[[ Excerpted data open ]]
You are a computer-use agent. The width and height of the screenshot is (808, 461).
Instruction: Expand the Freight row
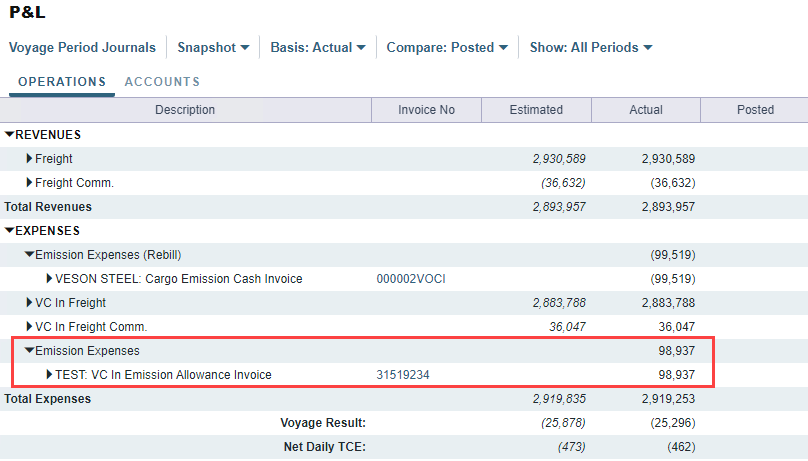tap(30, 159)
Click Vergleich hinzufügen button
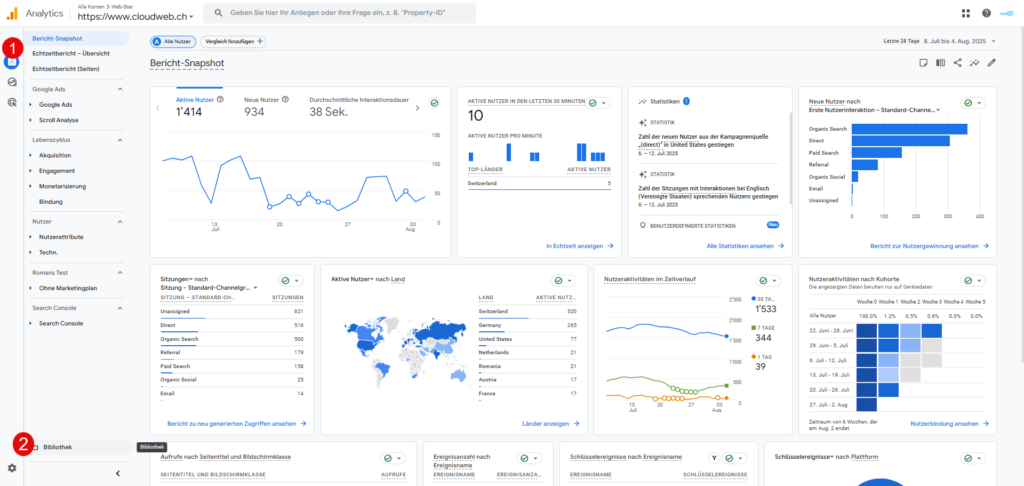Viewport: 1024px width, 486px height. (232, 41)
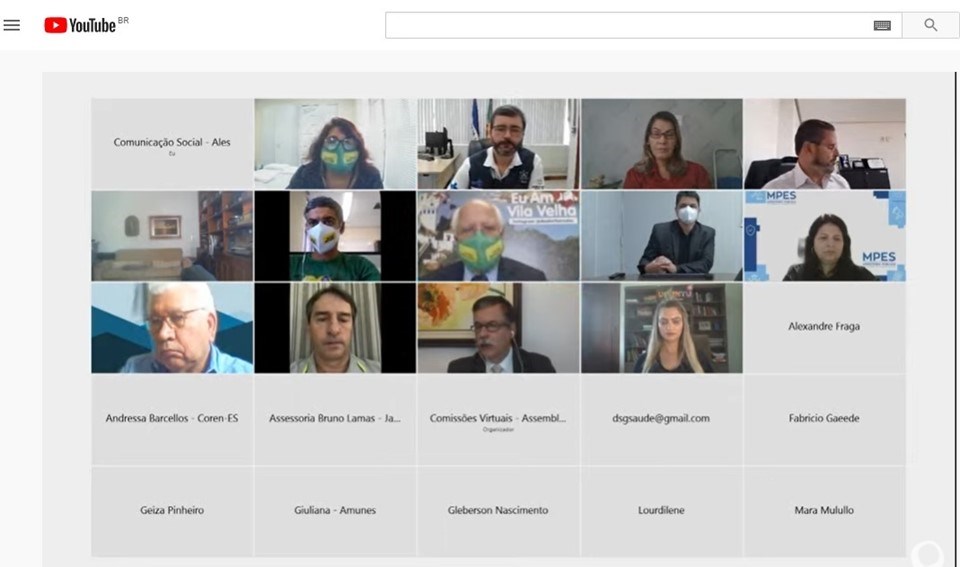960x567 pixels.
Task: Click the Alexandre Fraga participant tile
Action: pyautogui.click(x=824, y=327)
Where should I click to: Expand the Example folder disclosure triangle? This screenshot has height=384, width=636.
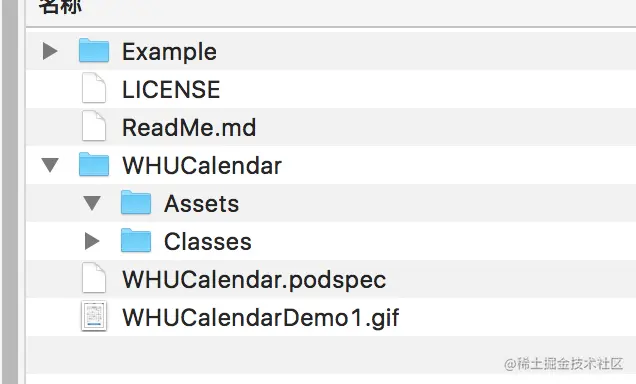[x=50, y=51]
[[ Excerpted data closed ]]
[[ Excerpted data open ]]
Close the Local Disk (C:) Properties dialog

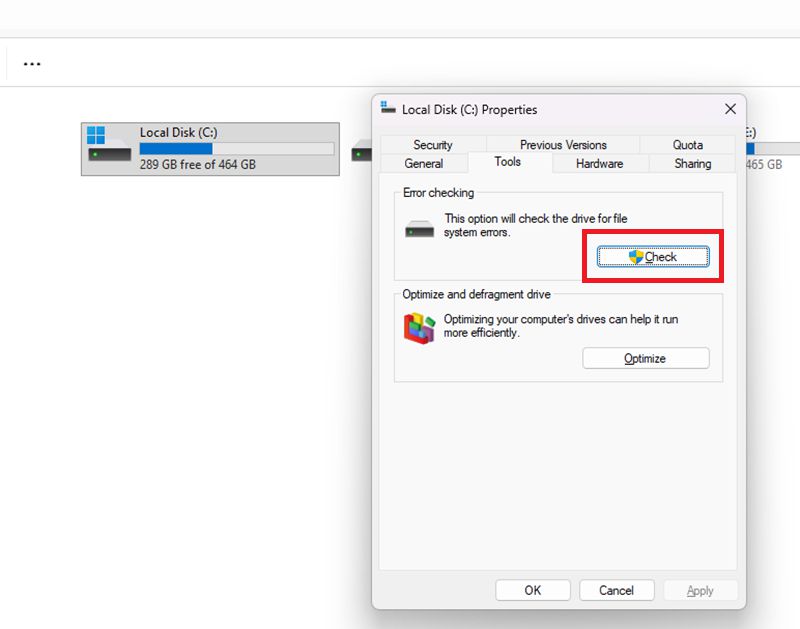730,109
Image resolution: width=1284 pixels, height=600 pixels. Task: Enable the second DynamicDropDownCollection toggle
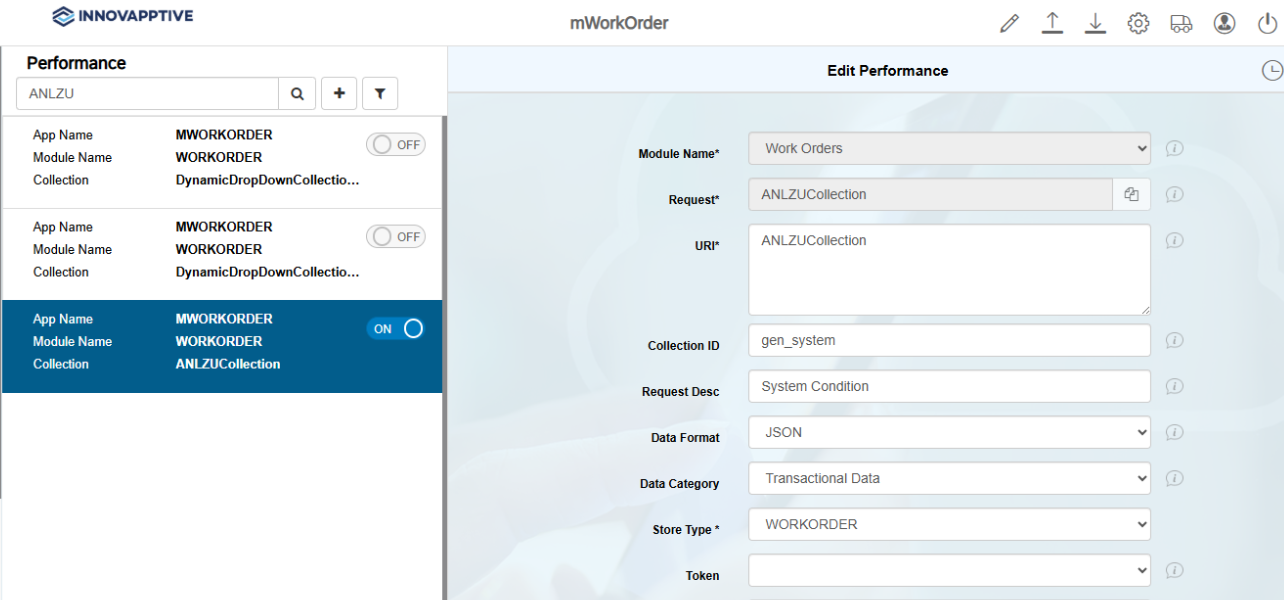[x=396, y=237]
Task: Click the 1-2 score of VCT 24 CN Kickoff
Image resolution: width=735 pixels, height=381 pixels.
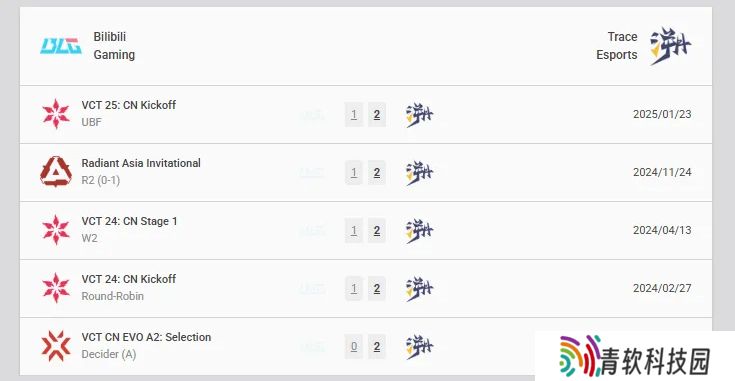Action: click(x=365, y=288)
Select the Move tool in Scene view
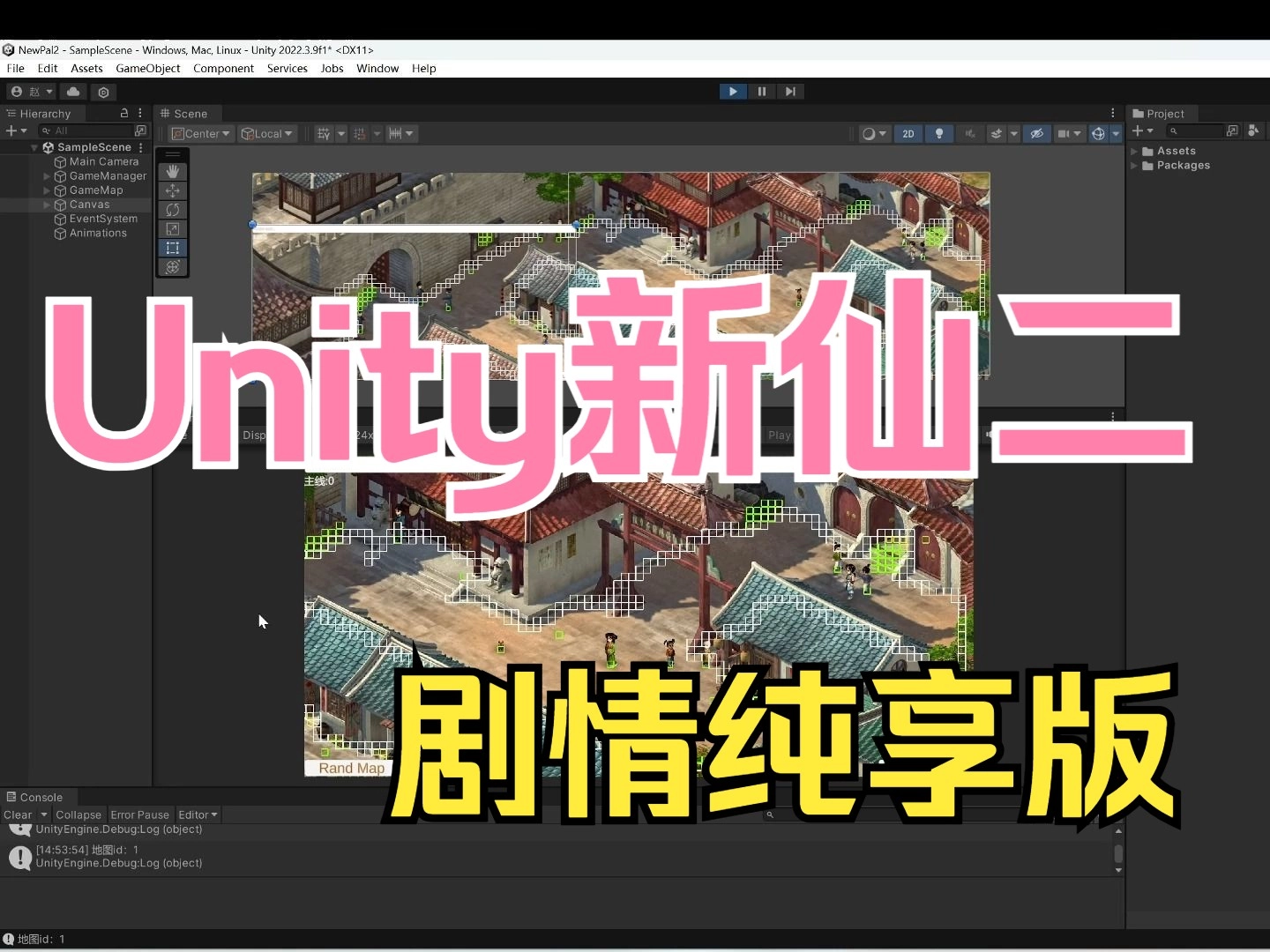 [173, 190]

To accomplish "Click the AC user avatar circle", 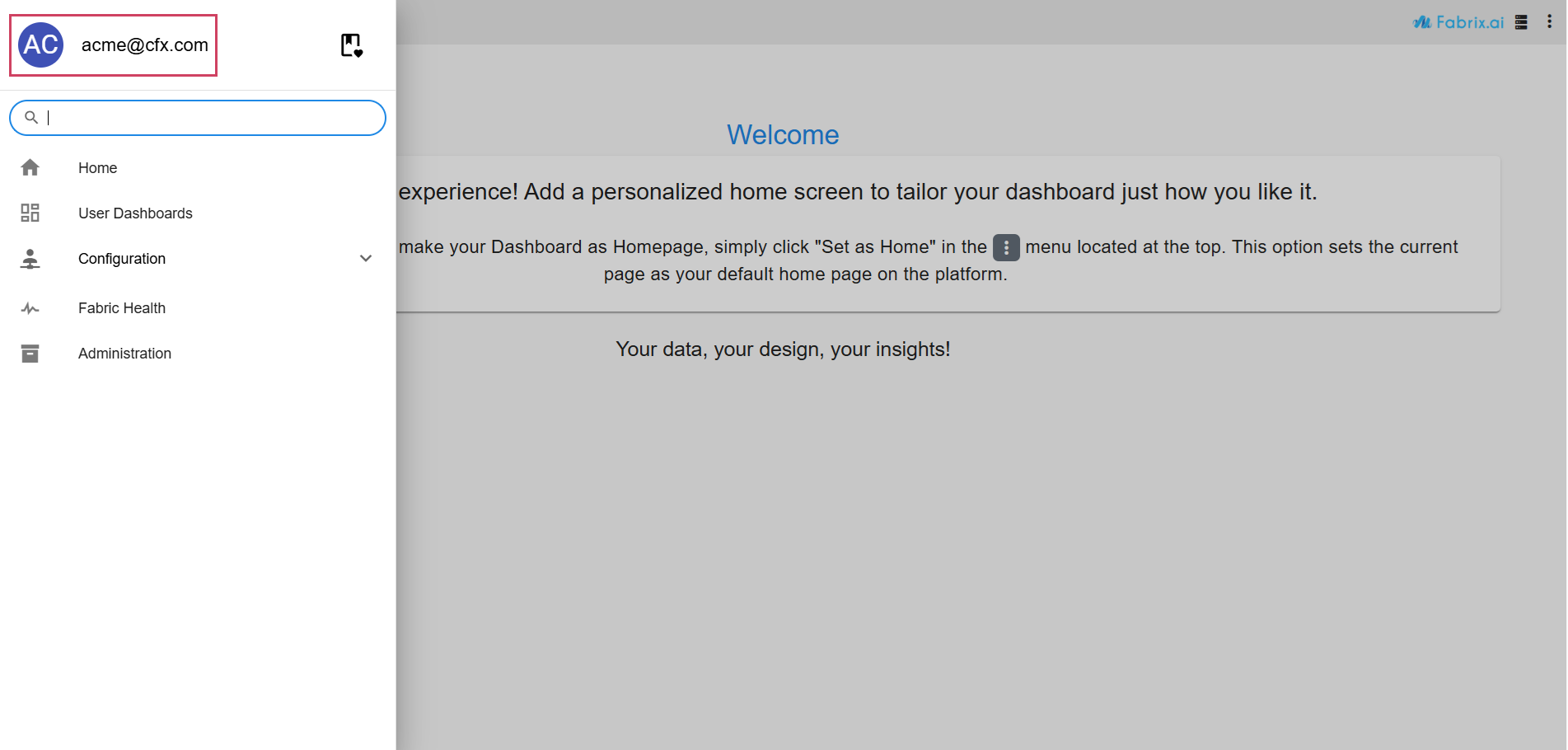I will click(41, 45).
[[ Excerpted data closed ]]
[[ Excerpted data open ]]
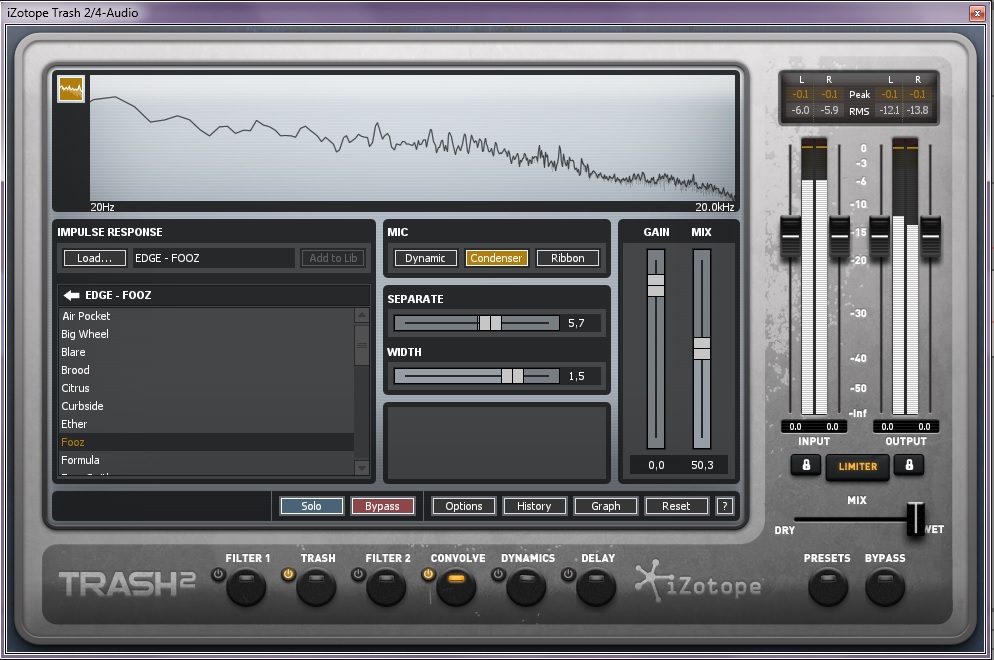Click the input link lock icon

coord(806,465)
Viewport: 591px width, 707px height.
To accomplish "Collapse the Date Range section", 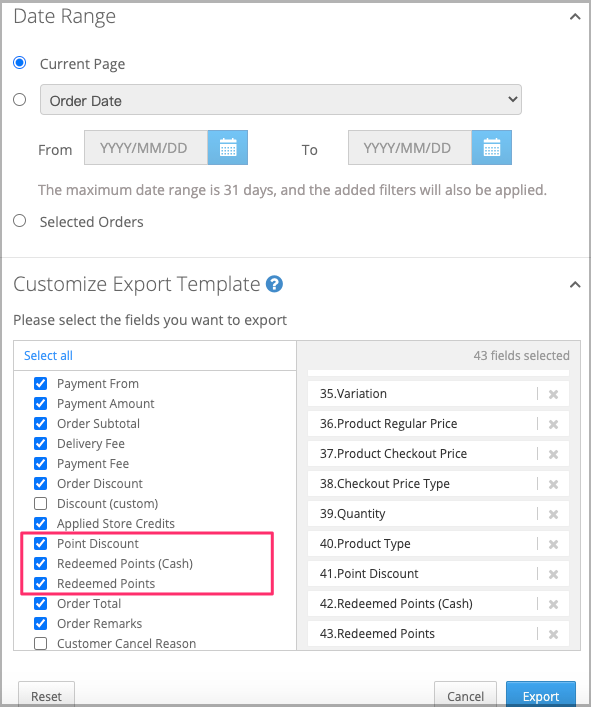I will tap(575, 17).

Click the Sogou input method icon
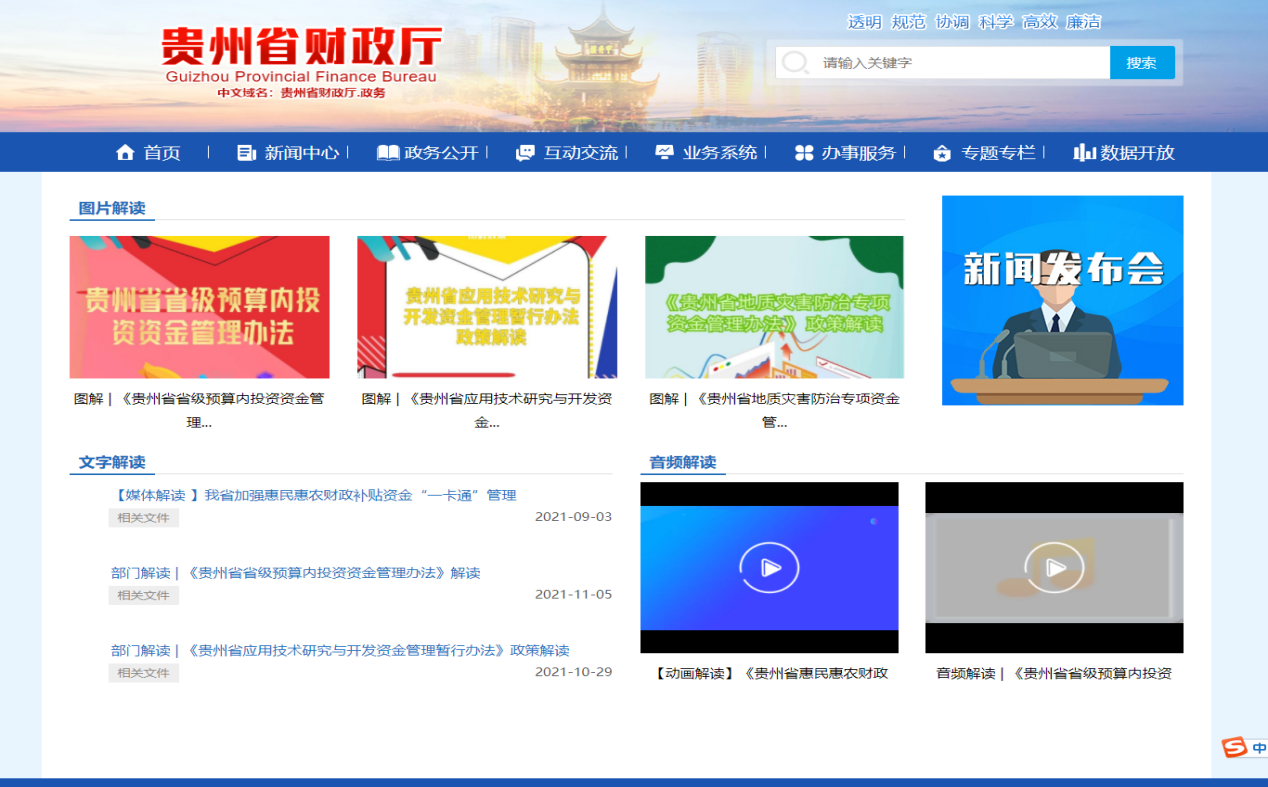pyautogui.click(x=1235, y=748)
[[ Excerpted data closed ]]
-- What to do --
For this exercise, set down the lines in the entries above from the one with "Close the Local Disk (C:) Properties dialog" through the one with "Task: Click the 1-2" exactly as written, without any pictures.

-- Solution to the exercise --
Close the Local Disk (C:) Properties dialog

730,109
Image resolution: width=1284 pixels, height=600 pixels. Task: Enable the second DynamicDropDownCollection toggle
[x=396, y=237]
Task: Click the 1-2 score of VCT 24 CN Kickoff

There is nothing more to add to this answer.